■ **What to produce**:
Beginning with the first line of the data below, set down each line exactly through the line that contains "Iniciar sesión (1557, 27)".

******

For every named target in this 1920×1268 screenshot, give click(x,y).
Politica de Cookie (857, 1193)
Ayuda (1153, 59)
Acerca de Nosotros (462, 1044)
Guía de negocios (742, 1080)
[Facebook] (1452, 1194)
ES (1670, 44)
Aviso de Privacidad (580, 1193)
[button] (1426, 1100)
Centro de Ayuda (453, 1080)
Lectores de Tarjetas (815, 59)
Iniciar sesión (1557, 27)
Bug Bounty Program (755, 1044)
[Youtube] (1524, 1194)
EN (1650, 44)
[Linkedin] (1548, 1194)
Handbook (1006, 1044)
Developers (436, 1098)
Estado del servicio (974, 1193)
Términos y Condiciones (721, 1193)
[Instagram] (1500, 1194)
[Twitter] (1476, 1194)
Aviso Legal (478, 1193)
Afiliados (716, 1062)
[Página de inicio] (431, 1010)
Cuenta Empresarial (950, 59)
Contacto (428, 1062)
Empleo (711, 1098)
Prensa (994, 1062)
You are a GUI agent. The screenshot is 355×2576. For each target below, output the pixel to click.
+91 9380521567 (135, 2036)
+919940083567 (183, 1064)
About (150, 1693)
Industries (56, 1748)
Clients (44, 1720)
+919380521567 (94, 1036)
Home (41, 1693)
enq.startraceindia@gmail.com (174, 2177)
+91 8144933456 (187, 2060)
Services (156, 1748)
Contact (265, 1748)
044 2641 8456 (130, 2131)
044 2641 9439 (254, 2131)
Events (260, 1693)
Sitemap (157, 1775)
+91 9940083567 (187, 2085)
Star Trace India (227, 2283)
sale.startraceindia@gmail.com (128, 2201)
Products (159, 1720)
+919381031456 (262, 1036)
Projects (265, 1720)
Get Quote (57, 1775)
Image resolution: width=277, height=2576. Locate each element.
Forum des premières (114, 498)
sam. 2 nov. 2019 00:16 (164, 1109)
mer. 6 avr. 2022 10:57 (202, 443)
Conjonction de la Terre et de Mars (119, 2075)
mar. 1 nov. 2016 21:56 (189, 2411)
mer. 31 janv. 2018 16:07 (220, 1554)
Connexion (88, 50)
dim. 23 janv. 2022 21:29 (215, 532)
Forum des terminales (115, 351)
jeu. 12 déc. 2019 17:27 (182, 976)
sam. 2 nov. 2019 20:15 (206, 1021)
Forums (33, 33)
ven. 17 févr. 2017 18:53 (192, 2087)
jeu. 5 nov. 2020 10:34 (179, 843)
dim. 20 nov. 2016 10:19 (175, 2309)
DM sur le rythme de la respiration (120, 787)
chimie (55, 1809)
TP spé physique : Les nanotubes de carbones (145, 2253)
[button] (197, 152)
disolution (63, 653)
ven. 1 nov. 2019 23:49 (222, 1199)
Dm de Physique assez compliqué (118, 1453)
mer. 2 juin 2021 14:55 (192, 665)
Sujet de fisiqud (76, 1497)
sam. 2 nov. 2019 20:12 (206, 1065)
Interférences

******

■ **Problem solution**:
For every named target in this 1920×1268 screenshot, give click(x,y).
Politica de Cookie (857, 1193)
Ayuda (1153, 59)
Acerca de Nosotros (462, 1044)
Guía de negocios (742, 1080)
[Facebook] (1452, 1194)
ES (1670, 44)
Aviso de Privacidad (580, 1193)
[button] (1426, 1100)
Centro de Ayuda (453, 1080)
Lectores de Tarjetas (815, 59)
Iniciar sesión (1557, 27)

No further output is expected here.